Through her tears, moving toward the house with dread, she said to herself, “I am the biggest bitch in the world! Soooo nasty to Mom and Dad last night—just because they were terrified I would die! What the fuck is wrong with me?” She shivered with a horrible thought: What if Hildy wouldn’t forgive her? Honeychile had told herself she was special (because Mrs. Collins made her feel that way) but had proved by her abominable behavior how very unspecial she was. What if Mrs. Collins, in shock and disappointment, realized years ago that Renée was just like all the others, the selfish legions who’d flown the nest never to return, not even for a thank-you or hello. Even worse, what if the squadrons of children Mrs. Collins invited to her house through the years had kept in touch, sending birthday cards, get-wells and detailed letters about their wonderful new lives . . . what if they’d even invited Hildy to their homes? And Hildy had come?

What if Honeychile was the single exception?

Oh! Oh! It was just too terrible to think of—

Again, she pushed the black meditation from her head. She wanted only to be joyful, grateful and thankful when she saw her . . . she wanted it not to be about her but about Hildy.

When she saw the sheriff’s car in the driveway, Honeychile had a random thought that Mrs. Collins married a policeman, followed by the nervous theory that she’d moved away and a cop was living in her old house.

She rang the doorbell and waited for what seemed an eternity before peeking through the window. She saw Hildy get up from the couch to answer. There were some men with her. One was on a chair, one was standing.

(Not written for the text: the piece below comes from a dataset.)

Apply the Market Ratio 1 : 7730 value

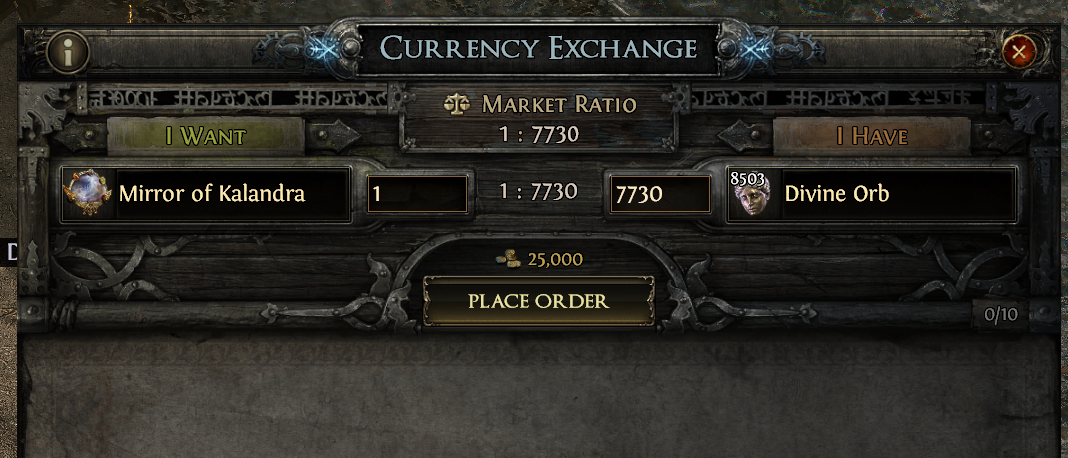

“Renée!” she said, with a startled smile.

“Mrs. Collins!” she exclaimed, hugging the woman close.

“Darling,” said Hildy. “Is everything all right?”

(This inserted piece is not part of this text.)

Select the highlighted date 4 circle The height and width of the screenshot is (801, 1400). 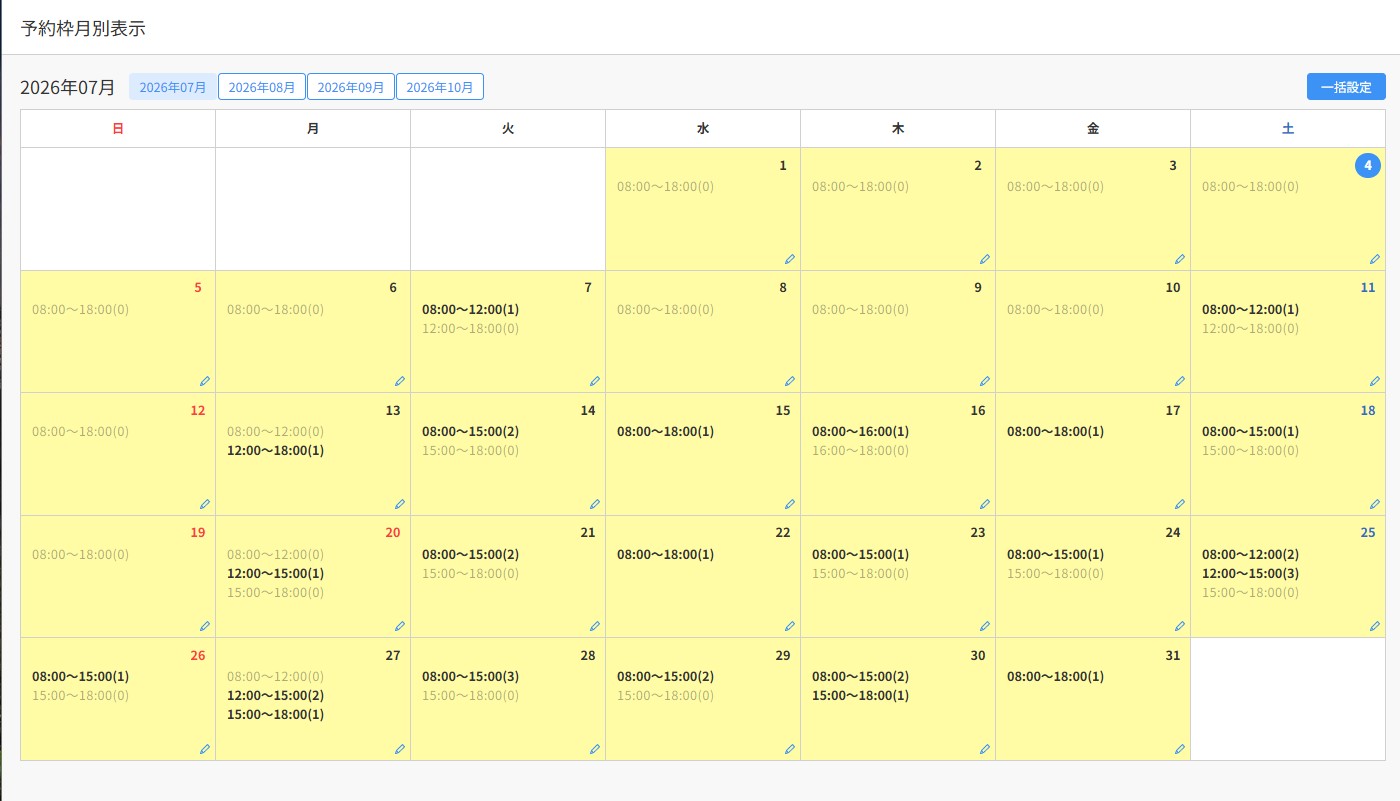[1368, 166]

She asked with the concern of a mother—of all mothers.

“Yes, yes!” said Honeychile. “I just . . . I was so missing you.”

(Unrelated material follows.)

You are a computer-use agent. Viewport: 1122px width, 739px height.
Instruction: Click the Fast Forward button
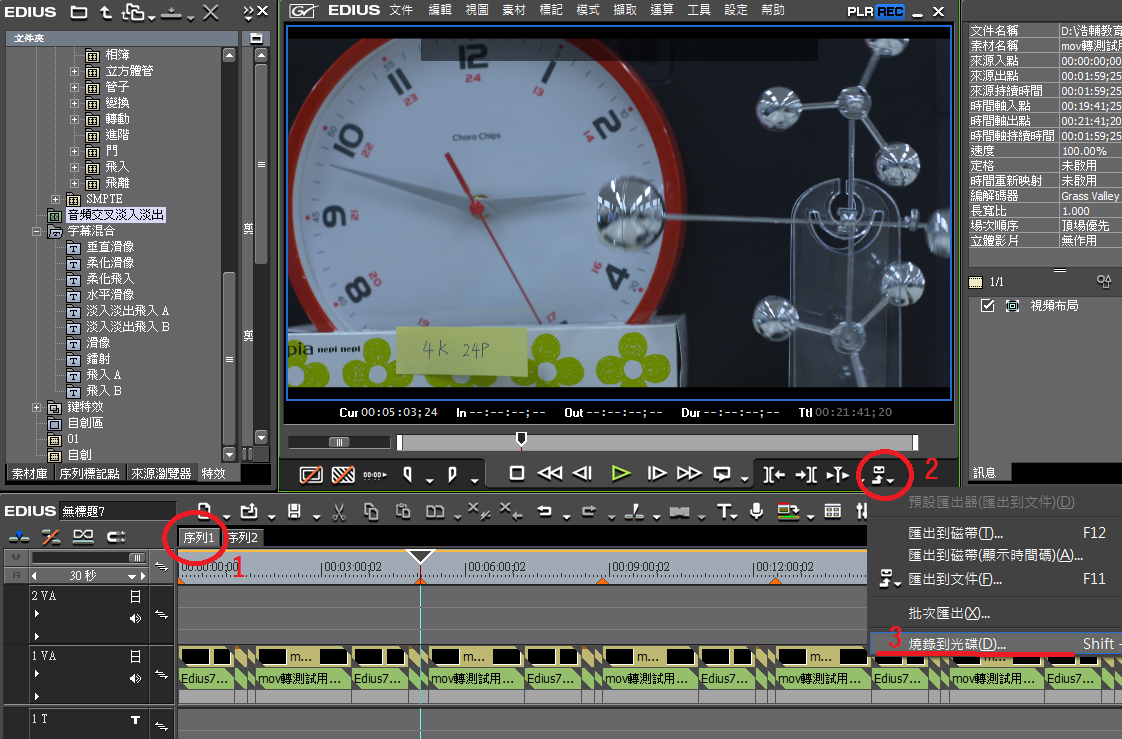(689, 474)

“That’s lovely, sweetheart—and I’ve missed you too. But it’s not a good time, Renée. I have some visitors.”

Honeychile was finally able to see the woman as she was now, not then. Her face had thickened in the intervening years; it was blank and pasty, half-wet with perspiration and tears. The eyes were hollow and dark, rheumy with worry.

“Is everything okay?” said Honeychile.

Mrs. Collins sighed, exhaling a bitter, fearful breath.

“You see”—she smiled incongruously, in the habit of comforting a child, of soothing others—“well, no. You see, Renée—I can’t find my Winston.” The girl silently gasped, and again came the smile from the formidable being who’d so tenderly mentored her. “I just—well—you see, we can’t find my boy.”